Mushrooms are extraordinary. The diverse fungi, with as many as 10,000 species, can cause binary taste reactions (truffles anyone?), improve skin conditions such as acne and rosacea, get you high, kill you, and may be useful in healing patients enduring Post Traumatic Stress Disorder. Maybe you’ve even heard that DNA in mushrooms more closely resembles animals than it does plants. (It’s true; we share a common ancestor with fungi and separated away from plants together about 1.1 billion years ago.) Turns out, mushrooms have one more bragging right, as they might be responsible for one of our most celebrated Christmas figures: Santa Claus.
To be fair, there are several notable Santa Claus origin stories; most widely accepted is the story of Saint Nicholas of Myra, a fourth-century Christian saint known for donating gifts. However, since the holidays tend to make us toke up a bit more—parties, stress—we thought it would be fun to take a look at some of the trippier Santa tales.

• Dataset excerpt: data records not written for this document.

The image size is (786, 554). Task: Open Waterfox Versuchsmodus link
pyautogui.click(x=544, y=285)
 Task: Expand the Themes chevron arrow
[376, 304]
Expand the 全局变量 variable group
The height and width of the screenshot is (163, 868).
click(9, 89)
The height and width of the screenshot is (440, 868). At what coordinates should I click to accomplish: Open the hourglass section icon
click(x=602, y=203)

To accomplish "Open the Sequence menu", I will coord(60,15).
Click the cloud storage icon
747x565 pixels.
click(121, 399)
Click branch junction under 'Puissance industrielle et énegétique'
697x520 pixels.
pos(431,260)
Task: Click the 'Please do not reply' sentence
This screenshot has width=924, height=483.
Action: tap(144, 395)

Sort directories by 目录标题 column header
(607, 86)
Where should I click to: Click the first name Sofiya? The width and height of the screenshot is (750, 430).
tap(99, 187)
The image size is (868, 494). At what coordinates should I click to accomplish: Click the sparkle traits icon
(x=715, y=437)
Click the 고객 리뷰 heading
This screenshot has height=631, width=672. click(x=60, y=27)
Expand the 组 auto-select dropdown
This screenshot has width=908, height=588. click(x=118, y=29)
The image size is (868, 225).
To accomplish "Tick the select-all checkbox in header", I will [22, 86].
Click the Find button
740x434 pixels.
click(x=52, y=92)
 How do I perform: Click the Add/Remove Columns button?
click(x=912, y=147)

One theory about the origins of Santa, says that his likeness stems from Siberian and Arctic shamans who crawled into the tops of locals’ homes during the winter solstice. The shaman would leave a bag of Amanita muscaria (fly agaric), one type of “magic mushroom,” as gifts for residents. Another theory—explained by mycologists and several noteworthy academics in an animated video by Matthew Salton from 2017—explains that the Sami people of Lapland considered the Amanita muscaria holy, propelling the shamans to dress as the mushroom in large, red and white outfits. (Although after eating the fly agaric, it’s likely the shaman actually felt he was the mushroom.) Reindeer waiting, the shaman hopped onto his sleigh, bringing, “healing,” and “problem solving,” gifts to folks around town. Often unable to get through front doors because of the deep snow, shamans came through the chimney-like area of homes. In return for their thoughtful gifts, they were given food (probably not cookies, though).
It’s easy to see the parallels here: gift giving, pine trees (Amanita muscaria enjoys growing under the fragrant tree), a man coming down the chimney, the colors red and white, the reindeer. Oh! About those reindeer, it’s likely the reindeer ate fly agaric, too, and one of the most common side effects of the drug is the feeling of flying. So, this year, when uncle Bill insists Trump is innocent, head outside, light one up, and think about those blissed-out reindeer, gleefully soaring Santa through the crisp, winter air.